Spanning disjoint trees in directed bipartite graphs

Question

Assume we have a directed bipartite graph G with two partitions, A and B. All the edges are assumed to start from A and end in B . Assume that every vertex has at least one adjacent edge. I want to span all the vertices of B with disjoint trees where the maximum number of edges of a tree in this disjoint tree set is minimized. The question is, what is the maximum number of edges of a tree in that set? (Notice that a tree starts from a vertex in A and may end in multiple vertices of B, but because the graph is directed, there can be only one vertex from A in each tree.) Ultimately, every vertex in B must have an adjacent edge in one of the disjoint trees.

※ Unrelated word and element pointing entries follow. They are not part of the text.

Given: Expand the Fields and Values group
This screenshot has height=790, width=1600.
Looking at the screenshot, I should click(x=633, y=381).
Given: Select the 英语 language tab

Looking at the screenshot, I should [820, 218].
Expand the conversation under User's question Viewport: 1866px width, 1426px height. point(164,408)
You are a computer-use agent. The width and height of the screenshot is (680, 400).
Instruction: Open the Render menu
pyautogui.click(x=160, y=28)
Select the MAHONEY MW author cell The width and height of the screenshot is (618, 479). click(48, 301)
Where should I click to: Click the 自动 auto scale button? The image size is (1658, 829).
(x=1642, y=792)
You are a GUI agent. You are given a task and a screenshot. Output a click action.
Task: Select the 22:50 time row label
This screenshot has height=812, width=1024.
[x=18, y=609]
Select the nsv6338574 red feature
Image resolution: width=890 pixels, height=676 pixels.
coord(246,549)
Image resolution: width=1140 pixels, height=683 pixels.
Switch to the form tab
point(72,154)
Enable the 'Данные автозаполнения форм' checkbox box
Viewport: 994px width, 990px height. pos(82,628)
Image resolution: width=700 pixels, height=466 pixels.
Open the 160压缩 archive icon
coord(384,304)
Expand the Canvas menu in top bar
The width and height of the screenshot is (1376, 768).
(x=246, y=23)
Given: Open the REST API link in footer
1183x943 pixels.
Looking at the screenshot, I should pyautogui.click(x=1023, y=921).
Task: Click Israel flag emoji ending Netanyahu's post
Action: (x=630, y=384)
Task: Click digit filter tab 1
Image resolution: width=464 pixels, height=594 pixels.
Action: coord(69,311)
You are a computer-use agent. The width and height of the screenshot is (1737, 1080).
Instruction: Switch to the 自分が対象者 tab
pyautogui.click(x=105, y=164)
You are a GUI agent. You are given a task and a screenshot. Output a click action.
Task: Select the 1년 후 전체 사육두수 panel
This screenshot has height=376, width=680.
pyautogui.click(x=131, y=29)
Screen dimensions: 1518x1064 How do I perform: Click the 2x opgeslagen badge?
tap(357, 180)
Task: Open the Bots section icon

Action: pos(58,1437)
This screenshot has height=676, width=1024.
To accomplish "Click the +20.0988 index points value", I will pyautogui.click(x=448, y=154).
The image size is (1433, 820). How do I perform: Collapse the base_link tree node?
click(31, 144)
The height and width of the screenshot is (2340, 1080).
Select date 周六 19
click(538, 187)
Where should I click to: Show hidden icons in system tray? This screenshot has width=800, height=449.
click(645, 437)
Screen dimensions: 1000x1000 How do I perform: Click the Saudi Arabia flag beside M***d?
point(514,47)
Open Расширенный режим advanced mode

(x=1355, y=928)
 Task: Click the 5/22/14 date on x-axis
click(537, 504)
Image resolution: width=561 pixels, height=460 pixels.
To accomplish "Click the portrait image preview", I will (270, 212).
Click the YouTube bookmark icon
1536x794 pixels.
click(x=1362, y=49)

I couldn't find an equivalent problem in the literature. Does anyone have an idea? What kind of problem is this, and is it NP-complete or NP-hard?

Answer 1

"The question is, what is the maximum number of edges of a tree in that set?"

"All the edges are assumed to start from A and end in B."

So, there are no connections between vertices in a partition.

For a feasible answer to exist, every B vertex must have a connection from an A vertex and the maximum number of edges in a tree cannot be larger than the number of edges originating at an A vertex. This applies whatever algorithm is used to generate the tree set.

If an algorithm is used to generate the tree set that is guaranteed to generate a set where the maximum number of edges of any tree in this disjoint tree set is minimized, then the maximum number of edges in a tree cannot be larger than

maxEdgeCount =  minimum (
               excess number of vertices in B compared to A,
               greatest number of edges originating at a single A vertex )